- Written by: David Mamet
- Original language: English
- Setting: New York City

Premiere
- Date premiered: June 4, 1982
- Place premiered: Goodman Theater, Chicago

= Edmond (play) =

1982 one-act play by David Mamet

Edmond is a one-act play written by David Mamet. It premiered at the Goodman Theatre in Chicago, Illinois, U.S., on June 4, 1982. The first New York production was October 27 of the same year, at the Provincetown Playhouse. The play consists of twenty-three short scenes. In the original production, each of the actors took on multiple roles, save the two playing Edmond and his wife. In the Chicago premiere and the original New York and London productions, the role of Edmond was played by frequent Mamet collaborator Colin Stinton. In a revival production at London's National Theatre, in 2003, the role was played by Kenneth Branagh.

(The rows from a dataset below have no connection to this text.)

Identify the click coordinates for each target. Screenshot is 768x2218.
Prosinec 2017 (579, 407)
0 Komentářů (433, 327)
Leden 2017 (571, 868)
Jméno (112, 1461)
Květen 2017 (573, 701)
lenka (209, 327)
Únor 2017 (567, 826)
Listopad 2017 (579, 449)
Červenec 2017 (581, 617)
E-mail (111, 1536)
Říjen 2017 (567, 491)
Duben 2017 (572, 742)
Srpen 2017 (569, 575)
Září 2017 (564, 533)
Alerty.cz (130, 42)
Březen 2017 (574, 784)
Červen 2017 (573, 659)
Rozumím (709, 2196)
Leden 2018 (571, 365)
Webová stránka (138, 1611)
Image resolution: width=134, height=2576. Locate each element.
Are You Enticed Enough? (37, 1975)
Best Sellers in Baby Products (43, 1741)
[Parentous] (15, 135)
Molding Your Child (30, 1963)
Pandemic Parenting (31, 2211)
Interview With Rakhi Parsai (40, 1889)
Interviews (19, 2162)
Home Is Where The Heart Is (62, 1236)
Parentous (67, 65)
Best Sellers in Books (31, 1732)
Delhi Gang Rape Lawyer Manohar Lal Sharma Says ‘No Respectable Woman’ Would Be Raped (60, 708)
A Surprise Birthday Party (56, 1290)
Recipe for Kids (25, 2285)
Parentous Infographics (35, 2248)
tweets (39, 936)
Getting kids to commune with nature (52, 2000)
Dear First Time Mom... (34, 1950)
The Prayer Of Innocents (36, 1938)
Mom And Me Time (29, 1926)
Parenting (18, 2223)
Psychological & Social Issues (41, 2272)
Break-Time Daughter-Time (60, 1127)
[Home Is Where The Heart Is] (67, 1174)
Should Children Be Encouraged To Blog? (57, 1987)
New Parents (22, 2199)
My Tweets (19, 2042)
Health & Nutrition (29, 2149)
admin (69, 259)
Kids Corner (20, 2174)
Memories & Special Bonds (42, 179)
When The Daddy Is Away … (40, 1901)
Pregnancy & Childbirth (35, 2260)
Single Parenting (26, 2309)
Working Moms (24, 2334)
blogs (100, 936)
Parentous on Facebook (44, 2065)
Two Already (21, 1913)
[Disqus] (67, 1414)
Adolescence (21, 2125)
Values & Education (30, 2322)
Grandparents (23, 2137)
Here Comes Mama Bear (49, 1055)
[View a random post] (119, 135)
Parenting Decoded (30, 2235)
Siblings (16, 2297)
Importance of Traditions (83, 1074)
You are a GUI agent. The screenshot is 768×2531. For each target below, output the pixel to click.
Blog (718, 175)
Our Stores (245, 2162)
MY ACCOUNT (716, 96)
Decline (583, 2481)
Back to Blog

A movie of the same name based upon the play, starring William H. Macy and Julia Stiles, has been shown at some film festivals in the U.S. and Europe, and underwent limited U.S. release on July 14, 2006.

== Synopsis ==
The plot, which has a certain fable-like quality, revolves around the titular character, Edmond Burke, a white-collar worker in New York City. After a visit to a fortune teller, he decides to leave his wife and embarks on an odyssey through New York's seedy underbelly, which takes him to two bars, a bordello, and a peep show. When he accuses a three-card monte dealer of running a crooked game, the dealer and his shills beat Edmond to the ground. Increasingly convinced of the ugliness and difficulty of human existence, Edmond buys a knife from a pawnshop. He threatens a woman on a subway platform, then beats an African-American pimp who is trying to rob him, while calling him racial slurs.

Invigorated by the act of violence, he goes to a coffeehouse and propositions his waitress, Glenna. At her apartment, he tells her how alive beating the pimp has made him feel in a highly racialized speech. Glenna compares the feeling to the one she gets when she is acting. Edmond claims she is not a real actress because she only takes acting classes and does not actually perform for a paying audience. Edmond encourages her to be honest with herself, and to say that she is not an actress but a waitress. Glenna begins to find his odd behavior disturbing and asks him to leave. An argument escalates, and Edmond kills her with the knife he has bought.

Later, he hears a preacher at a mission preach that all souls can be redeemed through faith. Edmond wants to go testify to the preacher, but he is identified by the woman from the subway and arrested. He has a short reunion with his wife, who serves him with divorce papers.

In prison, a large African-American cellmate is assigned to him. In a long philosophical speech, Edmond expresses conciliatory feelings to his cellmate and blacks in general, saying that people subconsciously desire what they fear and so whites should not try to avoid blacks. His uninterested cellmate first offers him a cigarette, and then punches him hard in the face twice. Then he threatens to kill him unless Edmond performs oral sex on him, which he does.

Edmond meets with a priest and admits to being sodomized. Although he has reported the incident to the correctional officers, they were uninterested and simply said: "It happens." This is followed by an angry Edmond ranting about God.

In the penultimate scene, Edmond appears to forgive his cellmate, and in the final scene, set a number of years later, the two ruminate on the uncertainty of life and the role of destiny in human affairs as Edmond smokes a cigarette. Edmond utters a line that is nearly an exact quote of one from Hamlet: "There is a destiny that shapes our ends...rough-hew them how we may." The play ends as the two say "good night" and Edmond kisses his cellmate on the mouth good night, lying beside him in bed.